→ Text section:
========================================================================
Q&A With Joshua Bernstein: Beer Expert and Author of The Complete IPA: The Guide to Your Favorite Craft Beer

Every year, author Joshua Bernstein leaves Brooklyn and makes his way to Denver for the Great American Beer Festival. After all, trying all beers and learning about what's new on the market is a big part of his job. This year Bernstein hits the festival with his third and brand-new book, The Complete IPA: The Guide to Your Favorite Craft Beer, a single-subject tome that follows his other lauded works, Brewed Awakening: Behind the Beers and Brewers Leading the World's Craft Brewing Revolution (2011) and The Complete Beer Course: Boot Camp for Beer Geeks: From Novice to Expert in Twelve Tasting Classes (2013). If you have a ticket to the GABF evening sessions on Friday, October 7, or Saturday, October 8, you can meet Bernstein, get your book signed and chat with him about all things beer from 6 to 7 p.m. both nights. If not, you can head over to Falling Rock Tap House on October 8, from 4 to 5:30 p.m. for a book-signing session. Until then, here's a little more about the writer's book and his thoughts on India Pale Ale as a beer style and a movement.

Westword: Why IPA, and why now?

Josh Bernstein: 
For many folks, the IPA is the first beer that snaps them out of their industrial-lager trance. The bitterness, the sweetness, the notes of fruit or pine trees — the IPA is an about-face from the status quo, flavorful rebellion bought by the bottle and can. Why now? America is in the middle of a collective palate awakening. Chipotle burritos. Ghost-pepper salsas. Coffee and bread crafted from heirloom beans and grains. From breakfast to last call, we're craving intense, unique flavors at every moment. And the IPA aligns with these tasty modern times. 

What is it about IPA that appeals to so many people?

An IPA's flavors and fragrances are as in-your-face as they are familiar and memorable, be they mangos and oranges or perhaps peaches and pine. We register these flavors at first sip, no sensory guide needed to decode tasting notes.
========================================================================
→ Given entries:
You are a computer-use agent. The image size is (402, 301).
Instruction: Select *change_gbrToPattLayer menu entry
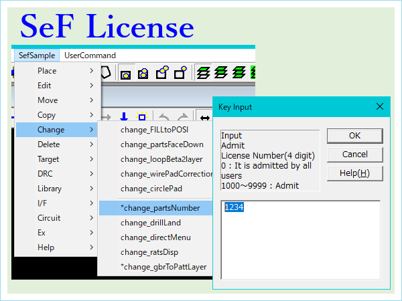(163, 267)
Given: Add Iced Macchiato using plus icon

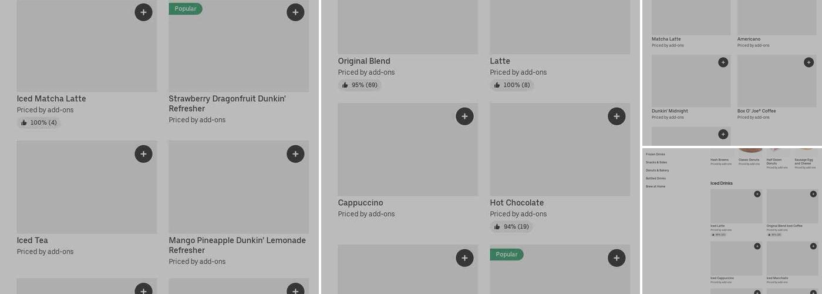Looking at the screenshot, I should (x=813, y=246).
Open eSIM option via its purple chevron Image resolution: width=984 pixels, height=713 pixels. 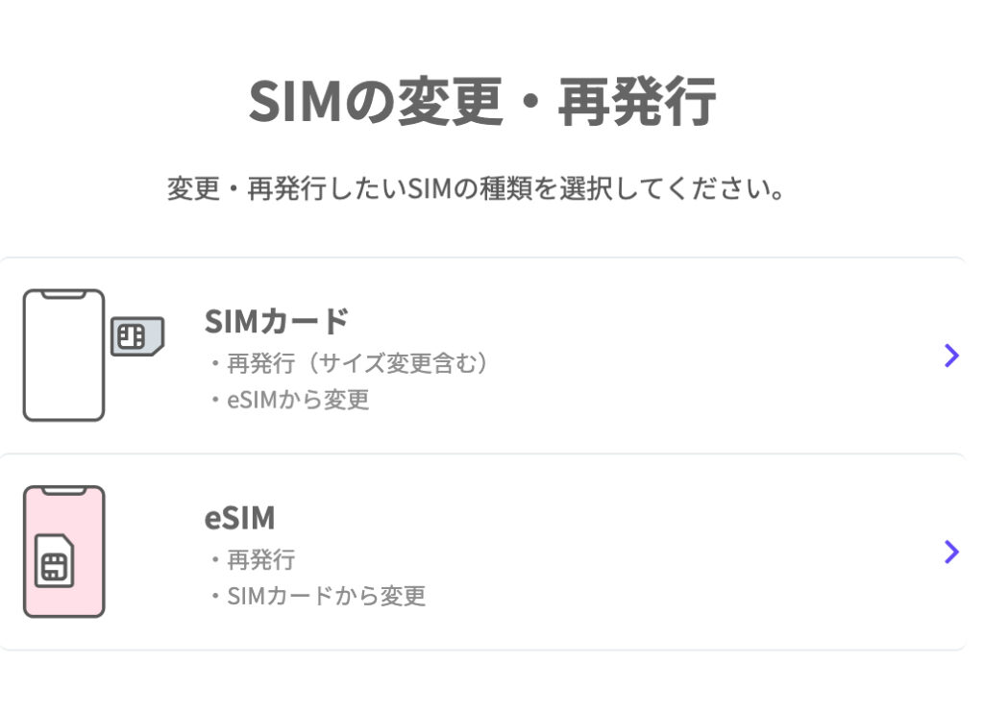point(951,551)
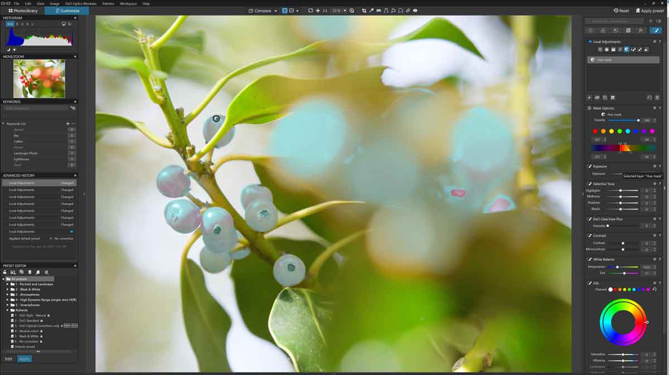Select the eraser in the Local Adjustments toolbar

click(646, 49)
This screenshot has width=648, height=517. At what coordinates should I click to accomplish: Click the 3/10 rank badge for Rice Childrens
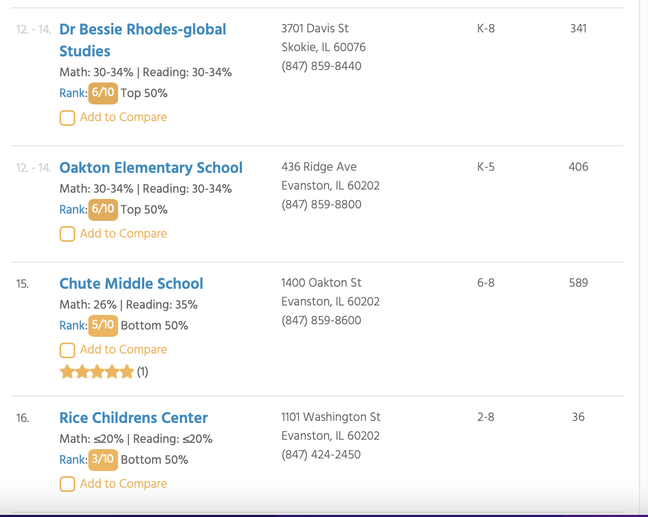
========================================================================
→ Written task A:
According to the interview with Joshua Bernstein, where can people without a festival ticket go for a book signing on October 8?
→ Written task B:
Reproduce the stretch of the Joshua Bernstein interview from "What is it about" through "decode tasting notes.".

→ Exercise result A:
Falling Rock Tap House, from 4 to 5:30 p.m.

→ Exercise result B:
What is it about IPA that appeals to so many people?

An IPA's flavors and fragrances are as in-your-face as they are familiar and memorable, be they mangos and oranges or perhaps peaches and pine. We register these flavors at first sip, no sensory guide needed to decode tasting notes.